Mustafa: Les citoyens portent les conséquences du vote de ceux qui ont empêché la libéralisation des visas

L'ancien Premier ministre du Kosovo, Isa Mustafa, a déclaré que la question de la libéralisation des visas serait conclue en 2016, si l'accord frontalier avec le Monténégro avait été ratifié. L'ancien président du LDK, dans une interview pour l'économie en ligne, a déclaré que la volonté politique avait disparu à l'époque pour obtenir la libéralisation des visas. [...]
L'ancien président du LDK, dans une interview pour l'économie en ligne, a déclaré que la volonté politique avait disparu à l'époque pour obtenir la libéralisation des visas.

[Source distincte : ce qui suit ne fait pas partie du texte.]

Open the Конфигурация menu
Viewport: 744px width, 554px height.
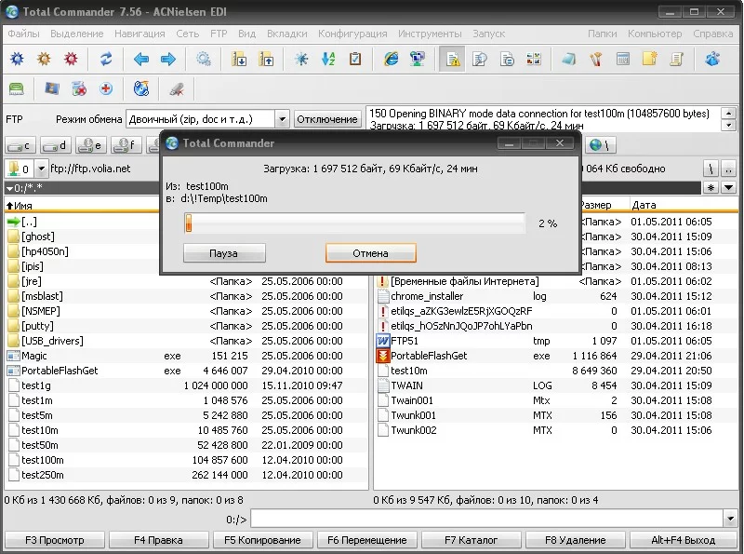click(x=352, y=34)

Même la démarcation n'a pas été une condition que d'autres pays ont eue, mais le cas a été saisi depuis que l'intérêt général du Kosovo a été vu, non seulement mais aussi dans la stabilité de la région que le Monténégro devient membre de l'OTAN. Ce n'était pas une préférence pour un État de devenir membre de l'OTAN s'il ne régulait pas toutes les questions frontalières avec ses voisins, donc il a été nécessaire de ratifier l'accord et d'obtenir la libéralisation”.
“Nous avons pu l'obtenir en 2016, mais il n'y avait aucune volonté politique de l'opposition qui soit maintenant visible et ensuite endommagée. Maintenant, on s'attend à ce que si nous entrons dans cette phase, nous aurons des problèmes parce que nous avons été avertis même alors que certains pays ont des problèmes internes avec l'extrême droite ou l'extrême gauche pour soutenir la libéralisation du Kosovo, tout comme la France”.
Mustafa parlant des nouveaux critères a dit qu'ils étaient attendus parce qu'il y a longtemps le moment a été perdu, tout en ajoutant que la libéralisation des visas sera liée à l'accord final Kosovo-Serbie.
Maintenant nous sommes arrivés à la situation dont nous avons été avertis. Nous avons été avertis que si nous ne faisons pas le travail en 2016 et que nous entrons dans la zone électorale du Parlement européen et dans les élections de plusieurs autres États, nous aurons des problèmes. Maintenant, cette question a été ouverte et on s'attend à ce qu'elle s'ouvre, car nous en sommes à la phase du dialogue et maintenant le dialogue est utilisé pour conditionner, selon moi, la libéralisation des visas avec de nouvelles conditions. C'est faux parce que le Kosovo a rempli tous les critères avec la ratification de l'accord de démarketing avec le Monténégro, et je m'attends à ce que sous cette forme nous soyons encore plus conditionnés jusqu'à ce qu'un accord” soit conclu.
L'ancien Premier ministre a également parlé de la proposition franco-allemande pour l'accord final avec la Serbie.
Le “en fait peut maintenant devenir la moitié d'un accord, parce qu'il semble être issu de certaines informations qui ont été formulées et les cadres que la France et l'Allemagne ont offerts ne ferment pas complètement la question de l'accord final avec la Serbie, mais il peut conclure maintenant une partie d'une partie ultérieure qui signifie que si la libéralisation des visas est effectuée avec un tel accord, alors l'accord ne sera pas ce qui a été attendu pour le Kosovo”.
Il a également commenté les actions de l'opposition à l'époque où il était premier ministre, en citant les coûts des citoyens pour les visas.
“Les conséquences sont claires, comme l'a dit l'ancien Premier ministre Hoti, que les citoyens ont payé environ 90 millions d'euros pour les procédures de visa. Tous ceux qui les ont payés n'ont pas reçu de visas, et la plupart d'entre eux ont perdu leur argent. Nous paierons encore jusqu'à ce que nous remplissions les nouveaux critères que la France nous soumet, de sorte que les citoyens ont payé pour ce comportement d'opposition, mais les citoyens eux-mêmes ont payé pour leur comportement, parce que les citoyens ont donné leur vote à ceux qui ont depuis empêché la libéralisation des visas, ceux qui ont apporté du gaz lacrymogène, des bombes Molotov et d'autres, de sorte que les citoyens sont solidifiés par de telles actions par leur propre vote. Par conséquent, en tant que citoyens, nous devons également supporter les conséquences de notre conscience et de notre conduite. C'est mauvais, aussi, ce n'est pas très satisfaisant que je dis ça, mais nous sommes vraiment dans une situation que nous payons maintenant pour les dommages causés au pays plus tôt sur”.